I have taught at Mid-State Literacy Council since 2019. I began teaching the “English for Doctor’s Visits” course and since then, have taught three other semesters. Throughout the two years, I have had the privilege of working with students from all over the world and provided for them an opportunity and space to enhance their language skills, while connecting them to the local community.

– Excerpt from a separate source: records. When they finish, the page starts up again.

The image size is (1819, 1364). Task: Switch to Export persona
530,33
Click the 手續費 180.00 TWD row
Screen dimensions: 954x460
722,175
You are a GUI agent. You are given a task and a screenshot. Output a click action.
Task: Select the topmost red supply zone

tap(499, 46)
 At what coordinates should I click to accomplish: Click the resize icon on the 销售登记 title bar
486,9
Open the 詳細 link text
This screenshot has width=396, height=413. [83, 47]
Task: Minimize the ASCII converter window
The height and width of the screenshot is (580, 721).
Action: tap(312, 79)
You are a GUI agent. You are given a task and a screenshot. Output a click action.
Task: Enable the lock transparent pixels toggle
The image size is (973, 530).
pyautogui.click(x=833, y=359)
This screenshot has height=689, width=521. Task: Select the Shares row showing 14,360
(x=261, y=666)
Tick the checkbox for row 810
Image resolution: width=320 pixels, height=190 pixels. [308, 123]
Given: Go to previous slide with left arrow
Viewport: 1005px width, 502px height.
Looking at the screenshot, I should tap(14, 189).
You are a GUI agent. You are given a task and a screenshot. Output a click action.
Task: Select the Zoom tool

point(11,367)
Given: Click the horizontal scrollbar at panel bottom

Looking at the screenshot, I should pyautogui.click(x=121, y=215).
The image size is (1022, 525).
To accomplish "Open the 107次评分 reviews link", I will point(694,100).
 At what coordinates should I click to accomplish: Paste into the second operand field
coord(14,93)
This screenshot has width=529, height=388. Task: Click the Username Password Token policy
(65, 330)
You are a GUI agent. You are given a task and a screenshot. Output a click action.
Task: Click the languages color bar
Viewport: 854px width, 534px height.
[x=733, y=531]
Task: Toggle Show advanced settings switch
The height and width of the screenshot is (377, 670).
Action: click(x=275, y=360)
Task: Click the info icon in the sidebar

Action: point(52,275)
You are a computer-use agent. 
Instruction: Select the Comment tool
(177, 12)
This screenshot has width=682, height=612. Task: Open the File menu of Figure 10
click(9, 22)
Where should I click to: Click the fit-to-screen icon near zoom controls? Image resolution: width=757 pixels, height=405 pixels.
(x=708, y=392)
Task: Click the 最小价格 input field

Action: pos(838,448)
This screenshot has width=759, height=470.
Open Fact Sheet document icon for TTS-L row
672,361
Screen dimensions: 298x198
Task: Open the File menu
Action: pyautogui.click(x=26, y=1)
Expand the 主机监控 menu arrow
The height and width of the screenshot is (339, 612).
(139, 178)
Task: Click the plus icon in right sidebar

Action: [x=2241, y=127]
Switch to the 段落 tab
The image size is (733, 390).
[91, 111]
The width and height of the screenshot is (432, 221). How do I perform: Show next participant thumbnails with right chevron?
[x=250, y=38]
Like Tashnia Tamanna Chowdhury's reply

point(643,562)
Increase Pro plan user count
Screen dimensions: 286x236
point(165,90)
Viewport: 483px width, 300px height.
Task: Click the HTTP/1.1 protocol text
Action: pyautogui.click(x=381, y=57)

The most important lesson I have learned from my time teaching at Mid-State Literacy Council involves being accommodating to my students’ experiences. I learned that it is essential to support my students in reaching their goals by adapting to their capabilities and level. During my first semester teaching at Mid-State Literacy Council, I asked my students their goal for the “English for Doctor’s Visits” class, the students stated that their goal was to gain the skills needed to access healthcare and the vocabulary to speak with physicians and other healthcare workers. I began the course talking about “checking in” to appointments at a physician’s office. Once I started, I learned that many of my students were not comfortable making appointments for a doctor’s visit, to begin with. I then realized I needed to take a step back and learn my students’ current understanding. I realized that various barriers exist in healthcare and these needed to be recognized and addressed before speaking on how to communicate in a healthcare facility. In order to meet my students’ goals of healthcare access, I would need to start with how to make an appointment. I, along with my co-teachers, constructed lessons addressing making appointments, accessing insurance, and discussing symptoms. That semester, I focused on being accommodating to my students’ experiences in order to have them gain confidence and autonomy in the healthcare setting. I learned, through my students’ experiences, the many challenges that exist in healthcare access and information. This not only helped me construct lessons to meet their goals but gave me insight into how to communicate effectively as a future-physician.

My time at Mid-State Literacy Council involves a lot of learning and unlearning. I learned to be flexible with my lesson plans and address barriers that were found. I have learned so much about my students’ cultures and experiences through my lessons and it has been an honor doing so. I hope these lessons transition to my role as a future healthcare provider and community health advocate.